Bitcoins need to be spent. Like all currency, the system’s messed up if you hide them in a shoebox under your bed. And they are currently valued at something like $90. They are not overseen by any vast financial machine (thus, making them perfect for drug dealers.)

My son and I had a good, heated discussion. Like, he actually said, “Do you think middle-aged and older people who take your writing workshops are going to pay you in bitcoins?”

“They’re not all older. And I don’t know,” I said, laughing “But I’d accept them as payment.” I started laughing so hard.

The idea was funny and true. I often think I am the first to discover great ideas. I had just told my son earlier how I was the first person to discover the artist, Pink, because I’d loved that song, Get the party started. And H. admitted he was the first to discover Cee Lo Green.
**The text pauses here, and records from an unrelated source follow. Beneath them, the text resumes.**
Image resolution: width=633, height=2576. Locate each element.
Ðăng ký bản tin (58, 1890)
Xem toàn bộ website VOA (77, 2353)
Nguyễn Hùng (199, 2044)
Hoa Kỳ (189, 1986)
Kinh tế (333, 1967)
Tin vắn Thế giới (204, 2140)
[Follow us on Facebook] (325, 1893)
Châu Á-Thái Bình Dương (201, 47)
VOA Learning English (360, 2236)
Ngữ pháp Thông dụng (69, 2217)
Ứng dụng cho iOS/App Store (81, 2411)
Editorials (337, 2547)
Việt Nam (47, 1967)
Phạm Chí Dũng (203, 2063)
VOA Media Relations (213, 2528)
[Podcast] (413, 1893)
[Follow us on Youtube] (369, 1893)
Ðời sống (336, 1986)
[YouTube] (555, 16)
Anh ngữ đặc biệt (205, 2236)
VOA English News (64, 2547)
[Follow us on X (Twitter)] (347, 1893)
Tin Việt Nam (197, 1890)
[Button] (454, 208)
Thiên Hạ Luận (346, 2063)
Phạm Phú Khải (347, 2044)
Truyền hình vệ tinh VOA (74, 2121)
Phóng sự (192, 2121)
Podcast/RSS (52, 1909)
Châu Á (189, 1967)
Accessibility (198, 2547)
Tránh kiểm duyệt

I digress. “Hey,” I said, returning to our economics argument, “I could pay my web developer with a bitcoin. We already use PayPal.”

My son thinks I’m crazy. That’s nothing new. To show I’m not the only crazy one, I mentioned how the early adopters, the Winklevoss  twins, those of Facebook fame, are opening a fund for bitcoins. H. was unimpressed.

So, to conclude my 4th of July rant, let me just say, when our founding parents set up this beautiful country, they set this country up as a DEMOCRATIC not as a CAPITALIST society.

A democracy means we all count. A democracy means we are free. We have free speech and we have freedom to try different currencies. We are free to pursue kumquats or bitcoins. Or happiness.